Friday, June 6, 2014

Reese's Journey Home

I still remember the text that I got from Grace Liu, our medical director, a few days after Reese's incredible through-the-night liver transplant. Everything had happened so quickly... the call that a liver was potentially available, the rush to pack a hospital bag and head to the hospital with Reese to see if this indeed would be "it," and then the anxious wait during his long 12-hour operation. The text read something like, "Reese is still on the breathing machine. They tried to take it off but he couldn't breathe on his own... possible infection... the doctors say this complication is life-threatening."

I still remember reading those words, "life-threatening." They scared me. Reese had just had his transplant - he was supposed to be living and breathing and thriving! Everyone at New Day was worried, and as the days turned into weeks and Reese was still unable to be extubated, we struggled to keep hoping.

Finally a light began to shine from the far end of the figurative "tunnel" of Reese's recovery. He had a tracheotomy to help him breath. Extubation trials from the ventilator had caused Reese to code twice before, but finally, after the trach procedure, Reese was able to be taken off of the ventilator.

We thought that maybe he would come home in April, in time for his first birthday. But healing isn't always a fast and easy process. In fact, for a little guy with a body as beaten and broken as Reese's was, it took a long time. More issues came up... complications were resolved and medications adjusted. The nannies staying 24/7 by Reese's side as soon as he transferred out of ICU did a wonderful job of caring for him. The hospital staff where Reese was staying is excellent. But we wanted Reese home.

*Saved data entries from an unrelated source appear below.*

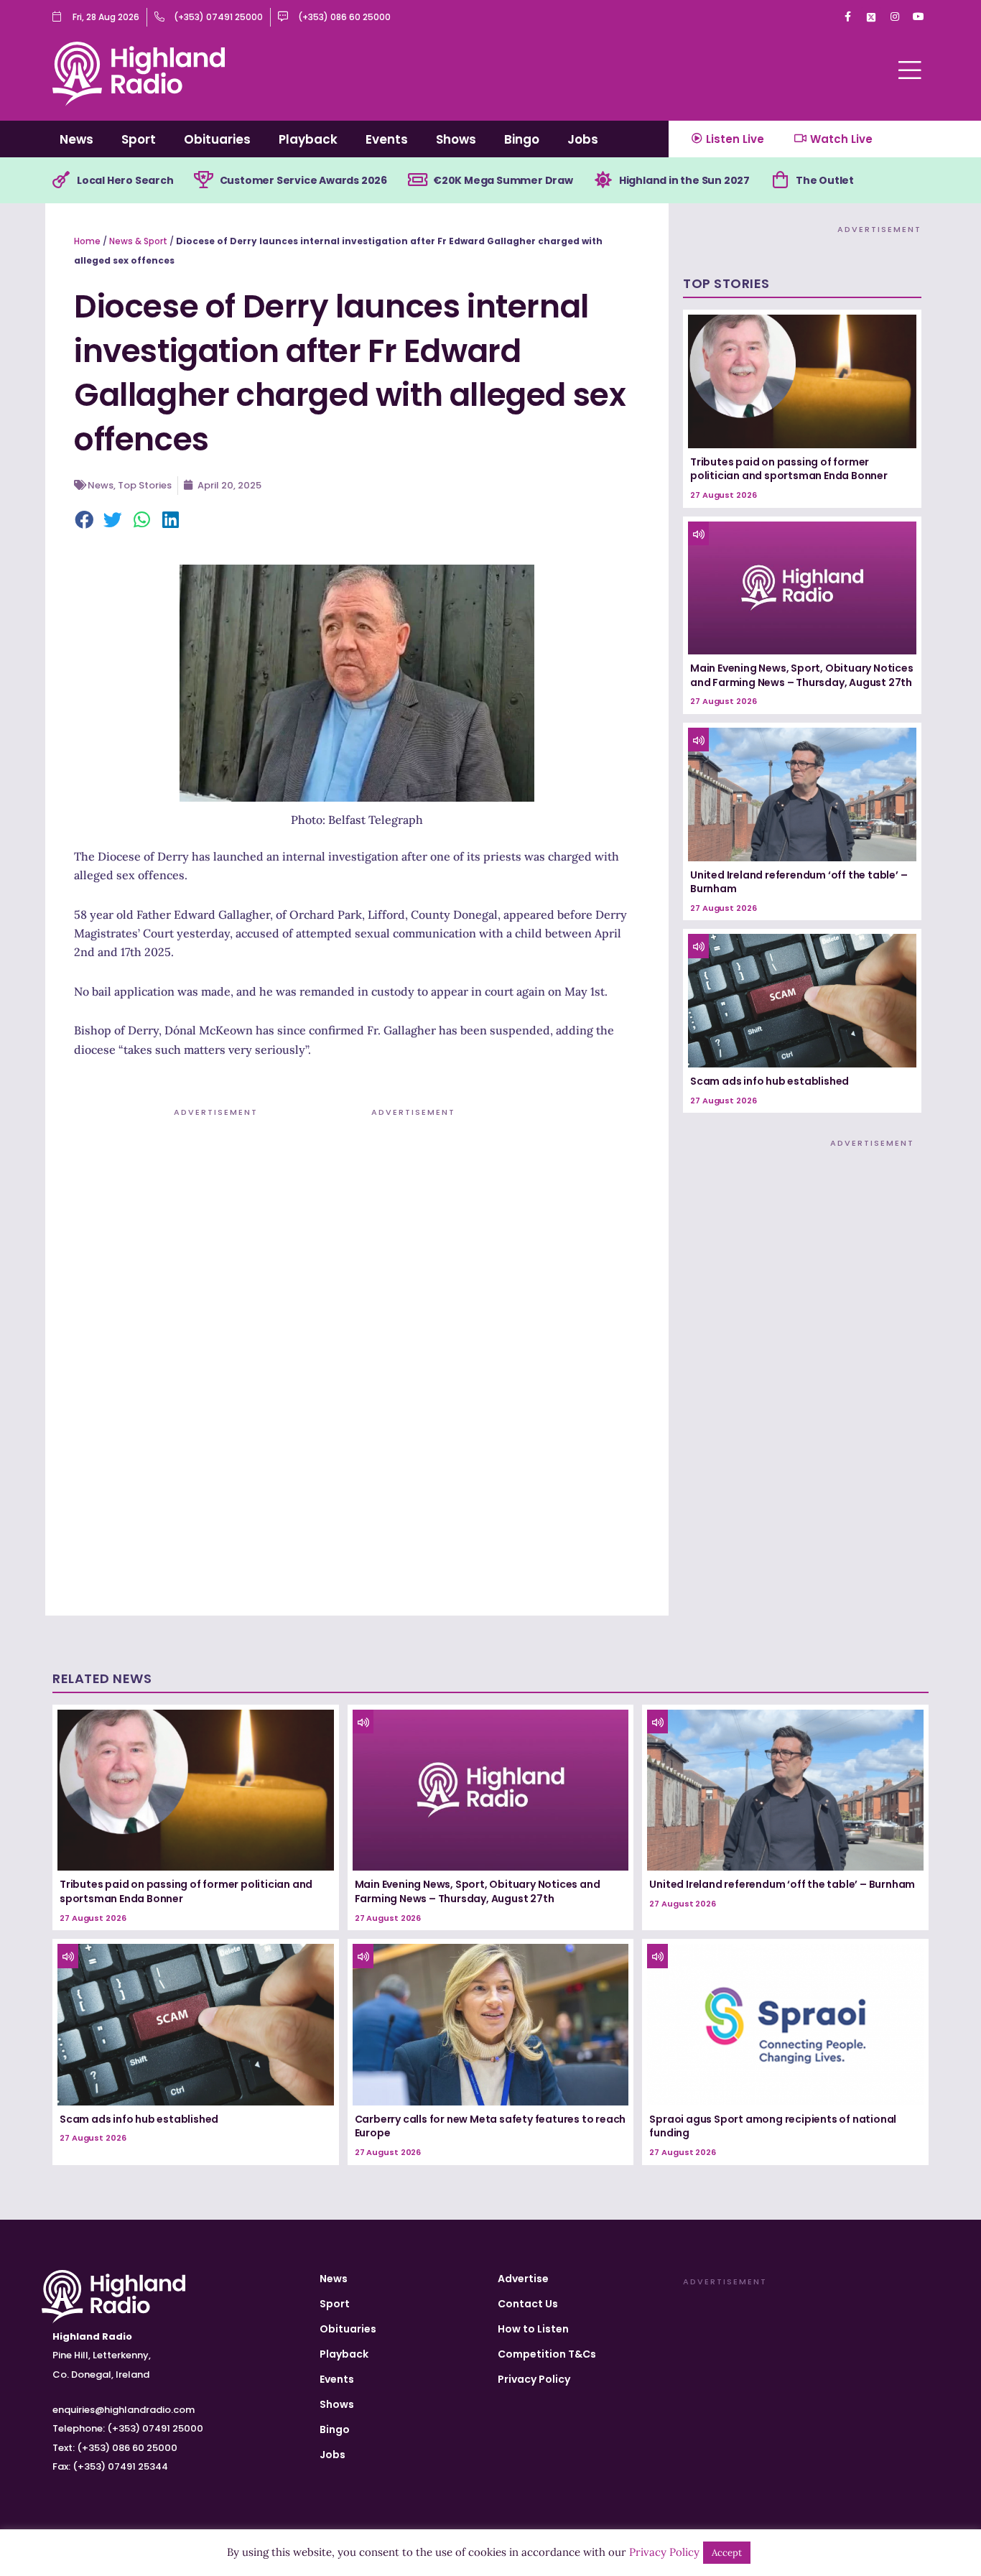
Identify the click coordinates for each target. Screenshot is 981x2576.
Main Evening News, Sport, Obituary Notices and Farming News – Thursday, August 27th (801, 675)
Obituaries (217, 139)
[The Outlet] (780, 180)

Reese got his birthday present delivered to the hospital!
Finally - today, Reese was released from the hospital.

It's been a long time coming, a really long time coming. After four long months, Reese is home.

 As I'm sure you can imagine... there was quite a crowd gathered to greet him. Everyone - nannies, management staff, PR, education, medical, volunteers... no one wanted to miss this moment! Was Reese shocked by all of this attention?

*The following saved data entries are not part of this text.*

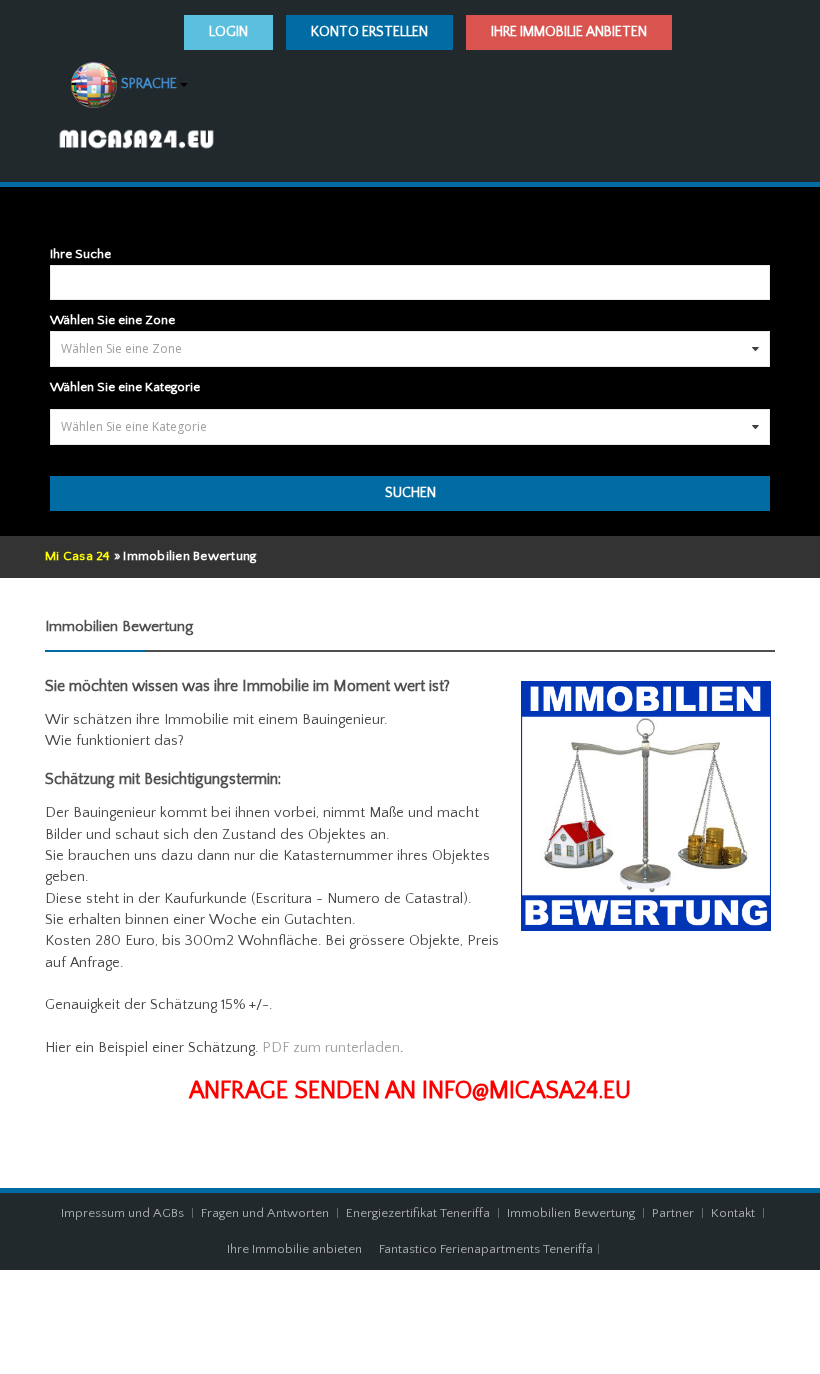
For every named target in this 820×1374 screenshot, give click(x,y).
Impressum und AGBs (122, 1213)
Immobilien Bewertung (571, 1213)
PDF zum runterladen (331, 1048)
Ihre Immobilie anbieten (569, 32)
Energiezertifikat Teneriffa (418, 1213)
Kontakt (734, 1213)
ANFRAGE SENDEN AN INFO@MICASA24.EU (410, 1091)
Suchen (410, 493)
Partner (673, 1213)
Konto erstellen (369, 32)
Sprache (149, 85)
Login (228, 32)
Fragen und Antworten (265, 1213)
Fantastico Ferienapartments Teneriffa (486, 1249)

It doesn't look like it. Probably because, for the two long months that Reese was in ICU, he managed to become the most popular patient. And this little guy has remained a star. Whenever we went to the hospital to visit him and Albert (who is still recovering from his own liver transplant a few months ago), Albert would burst into tears upon seeing the camera, while Reese just stared at it, not fazed in the least by the attention. 

Welcome home, buddy. We promise to love you, play with you, help you continue to heal and grow strong... and above all, spoil you as much as is physically possible

Because, little man, seeing you happy and breathing and in the arms of those you love you at New Day, is one of the greatest miracles that we have ever witnessed. It's certainly been a journey, one of exciting highs and heart-breaking, soul-shaking lows... but you came through. 

Welcome home, Reese. It's good to have you back.